*WORK ORDER:* Print only the lines that begin at the line containing "The height and width of the screenshot is (566, 1298)." and end at the last line of the material, both included, without any change.

*GIVEN INFORMATION:*
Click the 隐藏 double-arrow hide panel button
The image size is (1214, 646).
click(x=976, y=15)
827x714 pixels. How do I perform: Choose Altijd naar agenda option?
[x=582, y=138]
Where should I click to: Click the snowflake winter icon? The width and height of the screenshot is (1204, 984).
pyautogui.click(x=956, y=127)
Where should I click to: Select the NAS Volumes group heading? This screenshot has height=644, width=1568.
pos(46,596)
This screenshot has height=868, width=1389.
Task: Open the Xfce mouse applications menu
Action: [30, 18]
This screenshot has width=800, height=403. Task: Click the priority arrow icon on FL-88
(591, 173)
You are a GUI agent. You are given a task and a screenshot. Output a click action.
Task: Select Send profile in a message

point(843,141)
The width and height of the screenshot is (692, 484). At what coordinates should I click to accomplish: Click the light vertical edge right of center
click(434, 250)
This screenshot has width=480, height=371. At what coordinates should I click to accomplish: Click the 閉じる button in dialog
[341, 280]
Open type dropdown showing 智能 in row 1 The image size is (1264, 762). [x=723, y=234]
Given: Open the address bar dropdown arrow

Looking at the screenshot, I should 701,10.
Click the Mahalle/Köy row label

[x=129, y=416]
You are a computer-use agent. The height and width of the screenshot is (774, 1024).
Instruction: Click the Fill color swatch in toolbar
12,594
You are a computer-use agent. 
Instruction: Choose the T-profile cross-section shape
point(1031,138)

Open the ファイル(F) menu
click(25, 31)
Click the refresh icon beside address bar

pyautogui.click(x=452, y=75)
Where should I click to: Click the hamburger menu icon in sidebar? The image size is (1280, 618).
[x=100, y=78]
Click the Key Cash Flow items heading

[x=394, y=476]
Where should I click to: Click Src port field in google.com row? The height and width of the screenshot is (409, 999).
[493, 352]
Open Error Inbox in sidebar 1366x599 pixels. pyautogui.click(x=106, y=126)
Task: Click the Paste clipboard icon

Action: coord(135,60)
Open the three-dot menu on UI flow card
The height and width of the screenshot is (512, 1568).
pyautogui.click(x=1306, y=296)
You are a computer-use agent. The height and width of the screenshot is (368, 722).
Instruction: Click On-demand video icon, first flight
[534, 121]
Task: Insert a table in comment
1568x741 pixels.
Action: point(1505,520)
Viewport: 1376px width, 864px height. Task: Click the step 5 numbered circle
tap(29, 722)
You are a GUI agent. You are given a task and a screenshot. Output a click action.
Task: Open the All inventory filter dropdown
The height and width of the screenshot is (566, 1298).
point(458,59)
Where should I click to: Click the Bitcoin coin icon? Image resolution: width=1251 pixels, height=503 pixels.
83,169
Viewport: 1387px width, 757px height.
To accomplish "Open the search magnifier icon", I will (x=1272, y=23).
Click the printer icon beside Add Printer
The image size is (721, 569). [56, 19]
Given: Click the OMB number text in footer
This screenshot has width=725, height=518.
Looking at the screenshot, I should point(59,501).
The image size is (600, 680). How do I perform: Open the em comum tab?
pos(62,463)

*SOLVED PROBLEM:*
The height and width of the screenshot is (566, 1298).
point(458,59)
Where should I click to: Click the Bitcoin coin icon? Image resolution: width=1251 pixels, height=503 pixels.
83,169
Viewport: 1387px width, 757px height.
To accomplish "Open the search magnifier icon", I will (x=1272, y=23).
Click the printer icon beside Add Printer
The image size is (721, 569). [56, 19]
Given: Click the OMB number text in footer
This screenshot has width=725, height=518.
Looking at the screenshot, I should point(59,501).
The image size is (600, 680). How do I perform: Open the em comum tab?
pos(62,463)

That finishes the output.